■ Task ■
Please write out, exactly as given, the line that contains "Task: Share the tweet via the share icon" and all lines that follow it through the end of the listing, and nothing else.

───── Provided data ─────

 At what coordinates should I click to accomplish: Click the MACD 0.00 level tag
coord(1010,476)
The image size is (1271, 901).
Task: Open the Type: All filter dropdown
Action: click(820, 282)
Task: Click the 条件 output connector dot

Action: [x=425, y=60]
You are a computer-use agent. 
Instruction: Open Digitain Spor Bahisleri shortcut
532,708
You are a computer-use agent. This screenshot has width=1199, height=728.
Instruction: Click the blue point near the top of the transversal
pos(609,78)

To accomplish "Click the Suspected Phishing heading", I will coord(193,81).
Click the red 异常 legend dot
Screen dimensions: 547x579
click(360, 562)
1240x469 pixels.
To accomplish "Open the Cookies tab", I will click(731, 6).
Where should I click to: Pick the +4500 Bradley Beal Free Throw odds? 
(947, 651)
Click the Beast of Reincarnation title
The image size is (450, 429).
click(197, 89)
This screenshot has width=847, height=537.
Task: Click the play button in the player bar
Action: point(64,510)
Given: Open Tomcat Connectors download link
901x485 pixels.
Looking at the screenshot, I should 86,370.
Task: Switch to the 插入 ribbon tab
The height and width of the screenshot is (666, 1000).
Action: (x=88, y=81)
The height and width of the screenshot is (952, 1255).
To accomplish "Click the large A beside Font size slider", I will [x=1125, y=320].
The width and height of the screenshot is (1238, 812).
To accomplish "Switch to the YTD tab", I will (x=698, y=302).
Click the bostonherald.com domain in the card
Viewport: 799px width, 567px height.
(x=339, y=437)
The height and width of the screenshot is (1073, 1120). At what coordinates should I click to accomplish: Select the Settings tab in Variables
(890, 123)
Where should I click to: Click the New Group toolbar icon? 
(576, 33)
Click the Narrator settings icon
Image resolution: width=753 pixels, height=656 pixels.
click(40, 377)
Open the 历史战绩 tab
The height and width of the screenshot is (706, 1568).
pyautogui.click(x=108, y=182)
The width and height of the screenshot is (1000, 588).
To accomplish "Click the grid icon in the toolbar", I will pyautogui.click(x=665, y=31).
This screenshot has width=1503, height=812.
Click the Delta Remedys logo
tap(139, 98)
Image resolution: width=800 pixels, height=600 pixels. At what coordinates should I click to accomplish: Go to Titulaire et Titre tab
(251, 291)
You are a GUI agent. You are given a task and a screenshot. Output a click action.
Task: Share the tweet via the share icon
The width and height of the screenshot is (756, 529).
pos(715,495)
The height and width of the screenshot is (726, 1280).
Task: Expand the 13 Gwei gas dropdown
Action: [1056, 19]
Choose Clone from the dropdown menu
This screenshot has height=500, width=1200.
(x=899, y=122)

─────

■ Result ■
Task: Share the tweet via the share icon
The width and height of the screenshot is (756, 529).
pos(715,495)
The height and width of the screenshot is (726, 1280).
Task: Expand the 13 Gwei gas dropdown
Action: [1056, 19]
Choose Clone from the dropdown menu
This screenshot has height=500, width=1200.
(x=899, y=122)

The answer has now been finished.